LONDON — The U.K. ramped up its dispute with China as it suspended its extradition deal with Hong Kong.
Foreign Secretary Dominic Raab said the agreement would be halted with immediate effect. He added that the U.K. will stop sending weapons to Hong Kong for fear of misuse.
Raab told the House of Commons it was a “reasonable and proportionate” response amid rising tensions with Beijing, in order to “hold China to its international obligations.”
The U.K. has taken a harder line on China since it imposed a new security law in Hong Kong that could see people handed long jail sentences for subversion. It has also decided to ban Chinese tech firm Huawei from involvement in the British 5G network over security fears. Meanwhile, Britain has become more vocal about alleged human rights abuses against the Uighur minority in Northwest China.

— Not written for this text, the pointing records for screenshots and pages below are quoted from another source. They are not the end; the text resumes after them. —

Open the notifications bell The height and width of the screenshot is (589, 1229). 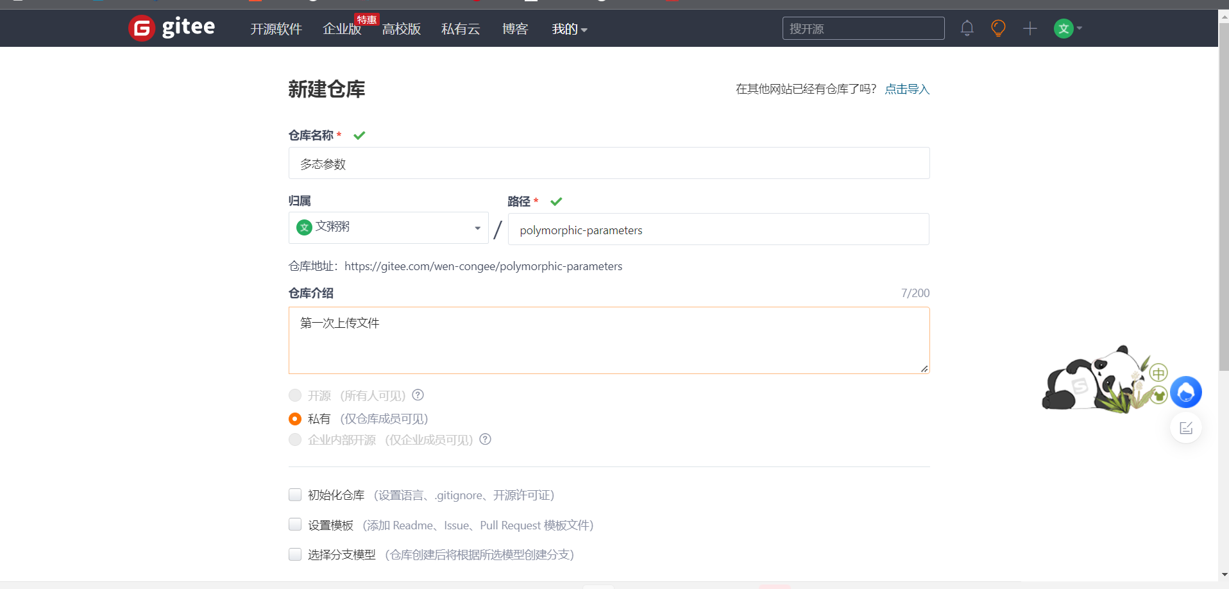click(x=966, y=28)

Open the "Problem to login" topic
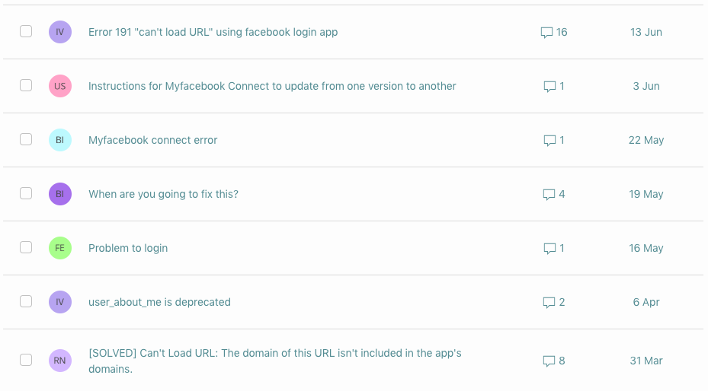click(x=128, y=248)
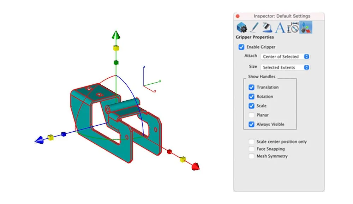Open the paint fill settings icon
Image resolution: width=353 pixels, height=204 pixels.
[x=267, y=27]
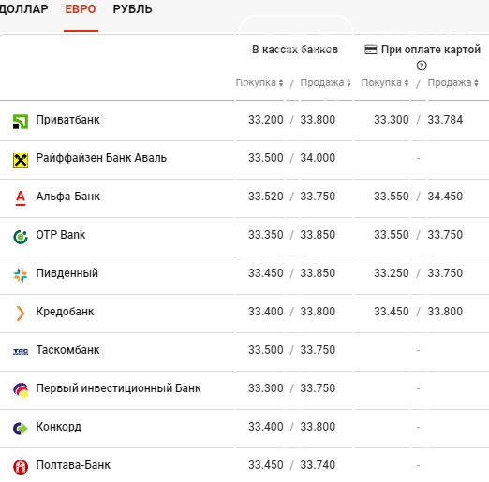The width and height of the screenshot is (489, 482).
Task: Sort by cash desk Покупка column
Action: [259, 82]
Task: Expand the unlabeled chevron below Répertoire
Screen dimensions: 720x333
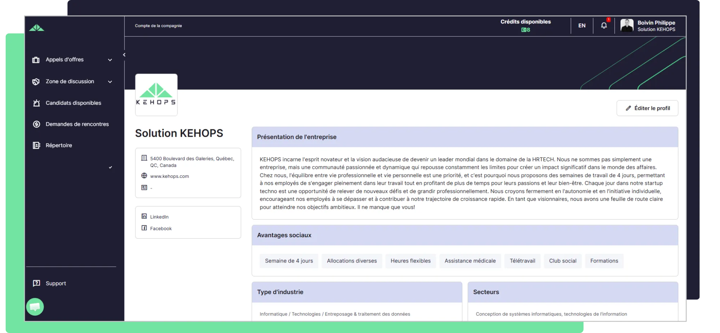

“The U.K. is watching and the whole world is watching,” Raab said. “We want a positive relationship with China. There is a huge amount to be gained for both countries.”
Raab said the U.K. was worried that criminal suspects extradited to Hong Kong could face trial on the Chinese mainland under the new security law. He said the extradition deal will be suspended indefinitely.
Under the arms embargo, there can be no exports from the U.K. to Hong Kong of any potentially lethal weapon or anything that could be used for repression.
Raab added that more detail will be set out this week about the route to British citizenship that the government has announced for Hong Kongers with British Nationals Overseas status.
The move comes as U.S. Secretary of State Mike Pompeo arrives in London for meetings Tuesday with Prime Minister Boris Johnson and Raab. The U.S. had put pressure on the U.K. to adopt a more skeptical approach to China after Johnson in January decided to allow Huawei to build some parts of the U.K.’s 5G network, before reversing that decision in July.
Earlier, Johnson said he was “not going to be pushed into a position of becoming a knee-jerk Sinophobe on every issue, somebody who is automatically anti-China.”
During a school visit, he said the U.K. has “serious concerns” about human rights issues in China but that the Asian nation was “a giant fact of geopolitics” and Britain will have to continue engagement with Beijing.
Conservative Foreign Affairs Committee Chair Tom Tugendhat welcomed the announcements on arms and extradition in the House of Commons, as did other Tory hawks on China and opposition MPs.
“This must mark the start of a more strategic approach to China based on an ethical approach to foreign policy and an end to the naivety of the Golden Era years,” said Shadow Foreign Secretary Lisa Nandy, pointing to the reaching out to China that happened when David Cameron was prime minister.